Want a function / statement, to check whether all the values of mylist are sequential or not, which is hexadecimal list. For example:

def checkmylist(mylist):
    #code returns True or False


mylist1 = ['03', '04', '05', '06', '07', '08', '09', '0a', '0b', '0c','0d', '0e', '0f']
mylist2 = ['03', '05', '06', '07', '08', '09', '0a', '0b', '0c','0d', '0e', '0f']

checkmylist(mylist1)
#expected to returns pass
checkmylist(mylist2)
#expected to returns fail

def checkmylist(mylist):
    it = (int(x, 16) for x in mylist)
    first = next(it)
    return all(a == b for a, b in enumerate(it, first + 1))

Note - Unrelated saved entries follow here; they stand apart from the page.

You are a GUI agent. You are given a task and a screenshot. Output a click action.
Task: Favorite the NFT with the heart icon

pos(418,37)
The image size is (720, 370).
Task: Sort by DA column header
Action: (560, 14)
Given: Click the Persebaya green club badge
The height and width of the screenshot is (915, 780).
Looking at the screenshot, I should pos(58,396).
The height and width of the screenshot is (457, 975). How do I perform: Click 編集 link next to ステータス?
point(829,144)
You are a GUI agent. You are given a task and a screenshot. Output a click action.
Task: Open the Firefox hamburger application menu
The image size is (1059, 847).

With the first statement we convert the hex numbers to a generator of integers. With next(it) we take the first element of the generator. Then we enumerate the rest of the elements starting the numbering from first + 1. We conclude that we have a sequential list if the numbering of each element is the same as the element itself.

You can use iter to create an iterator of your list (from second index to end) and then use all function to check if you have a sequence, note that int(next(it),16) (or as a more efficient way as mentioned in comment use functools.partial(int, base=16))will convert your string to integer with base 16 then you can do operation on them :

>>> import functools
>>> int16 = functools.partial(int, base=16)
>>> def checker(li):
...    it=iter(li[1:])
...    return all(int16(next(it))-int16(i)==1 for i in li[:-1])

Demo:

mylist1 = ['03', '04', '05', '06', '07', '08', '09', '0a', '0b', '0c','0d', '0e', '0f']
mylist2 = ['03', '05', '06', '07', '08', '09', '0a', '0b', '0c','0d', '0e', '0f']
>>> checker(mylist1)
True
>>> checker(mylist2)
False

One hack to do it is. This finds the total elements in the list. As you mention that it has t be sequential, the last element must be length of the list more than the first element.

>>> def checkmylist(l):
...     a = [int(i,16) for i in sorted(set(l))]
...     return (len(a) == (a[-1]-a[0]+1))
... 
>>> checkmylist(mylist1)
True
>>> checkmylist(mylist2)
False
>>> checkmylist(['2', '2', '4'])
False

mylist1 = ['03', '04', '05', '06', '07', '08', '09', '0a', '0b', '0c','0d', '0e', '0f']
mylist2 = ['03', '05', '06', '07', '08', '09', '0a', '0b', '0c','0d', '0e', '0f']

def checkmylist(li):
    start=int(li[0],16)
    for e in li[1:]:
        a=int(e,16)
        if a==start+1:
            start=a
        else:
            return False
    return True


assert checkmylist(mylist1)==True
#expected to returns pass
assert checkmylist(mylist2)==False
#expected to returns fail

Similar to @JuniorCompressor but using a list comprehension, your base construct would be:

bool_match_to_myList = [1 if int(i, 16) else 0 for i in mylist]

You could check to see if that is true/false easy enough:

myList_is_sequential = sum([1 if int(i, 16) else 0 for i in mylist]) < 1

Or you can find the indexes where it is off (not sequential) with the help of numpy

import numpy as np
bool_match_to_myList_np = np.array([1 if int(i, 16) else 0 for i in mylist])
np.where(bool_match_to_myList == 0)[0]